Saturday, February 16, 2008
Romero on Maldef and the Legal Investment in a Multi-Colored America
Tom Romero II, Hamline, has posted a new essay, Maldef and the Legal Investment in a Multi-Colored America. It is forthcoming in the Berkley La Raza Law Journal. Here's the abstract: This is an essay that comes out of a roundtable on Mexican American Citizenship at the 2006 Annual Meetings of the Western History Association. This essay focuses on the early legal strategy of the Mexican American Legal Defense and Education Fund (MALDEF) to tentatively explore the role that color consciousness played in MALDEF's understanding of law and jurisprudence. Accordingly, the essay briefly explores the manner by which the organization began to conceptualize the non-Whiteness of Mexican Americans as a matter of law in the late 1960s and early 1970s. The analysis is therefore suggestive of not only an important transformation in the color consciousness for many in the Mexican American community, but of an emerging critique of the Black-White paradigm in American law.
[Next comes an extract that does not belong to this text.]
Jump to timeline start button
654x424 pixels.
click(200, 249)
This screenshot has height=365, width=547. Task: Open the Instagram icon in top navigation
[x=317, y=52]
Indeed, the essay argues that as numerous Mexican Americans became legally invested in their non-White color status largely but not exclusively as Chicana/os, the legal strategy pursued by MALDEF in this formative moment reflected the extent that many in community remained similarly committed to a categorization that recognized Chicana/os distinctive status as a non-White and non-Black group.